Alcohol has deleterious effects on the bone of adult and developing animals. Previous work in our lab has shown that chronic alcohol intake during pregnancy in the rat reduces birth weight and retards fetal skeletal development. In addition we have shown that alcohol consumption has adverse effects on bone of the pregnant female herself. Importantly, our studies show that alcohol impairs the ability of the pregnant dam and fetus to regulate their Ca metabolism. Fetal life and pregnancy are both periods in which bone is vulnerable to alcohol's adverse effects due to the growth and development of the fetal skeleton and the increased Ca required by the dam to support its mineralization. In the present proposal, we will expand our studies on the pregnant female and the fetus to investigate further the effects of alcohol on Ca regulation and bone.
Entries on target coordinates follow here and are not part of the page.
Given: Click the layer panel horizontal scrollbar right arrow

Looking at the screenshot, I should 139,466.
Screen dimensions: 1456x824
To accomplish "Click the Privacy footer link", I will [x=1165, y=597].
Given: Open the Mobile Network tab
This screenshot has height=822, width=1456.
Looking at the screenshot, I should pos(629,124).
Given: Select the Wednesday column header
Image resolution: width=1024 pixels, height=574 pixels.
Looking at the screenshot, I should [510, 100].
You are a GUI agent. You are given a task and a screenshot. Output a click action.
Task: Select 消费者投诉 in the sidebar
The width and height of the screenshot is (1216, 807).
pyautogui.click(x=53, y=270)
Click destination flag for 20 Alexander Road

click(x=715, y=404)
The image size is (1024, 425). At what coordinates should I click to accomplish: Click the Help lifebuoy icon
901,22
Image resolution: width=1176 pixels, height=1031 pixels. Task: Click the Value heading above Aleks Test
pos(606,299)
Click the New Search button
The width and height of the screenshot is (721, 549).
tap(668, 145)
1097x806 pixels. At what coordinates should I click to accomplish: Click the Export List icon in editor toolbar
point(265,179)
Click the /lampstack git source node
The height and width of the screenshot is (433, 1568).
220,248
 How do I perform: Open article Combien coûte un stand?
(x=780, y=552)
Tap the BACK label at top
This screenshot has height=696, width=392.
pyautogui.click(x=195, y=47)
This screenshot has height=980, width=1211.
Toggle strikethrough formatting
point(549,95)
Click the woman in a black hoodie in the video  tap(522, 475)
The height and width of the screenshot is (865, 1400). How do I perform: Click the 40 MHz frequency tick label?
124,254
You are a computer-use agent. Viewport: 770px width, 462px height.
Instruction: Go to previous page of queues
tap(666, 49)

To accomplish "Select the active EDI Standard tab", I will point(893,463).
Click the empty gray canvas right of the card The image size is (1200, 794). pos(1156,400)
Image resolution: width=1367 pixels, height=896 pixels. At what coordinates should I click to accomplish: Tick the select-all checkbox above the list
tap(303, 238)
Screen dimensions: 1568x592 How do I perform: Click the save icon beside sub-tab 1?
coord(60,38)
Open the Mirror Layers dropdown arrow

Our Specific Aims are to determine: 1) the mechanisms underlying the impaired Ca regulation of pregnant rats consuming alcohol; and 2) if the effect of alcohol on fetal growth and skeletal development results from the inability of the dam to regulate her blood iCa levels.
Specific Aim 1 will test the hypotheses that alcohol interferes with the ability of the pregnant rat to increase serum levels of PTH and 1,25(OH)2D in response to a decrease in blood iCa levels, resulting in a) a lack of increase in Ca reabsorption by the kidney, b) a failure to increase intestinal Ca absorption, and c) an inability to mobilize adequate Ca from bone.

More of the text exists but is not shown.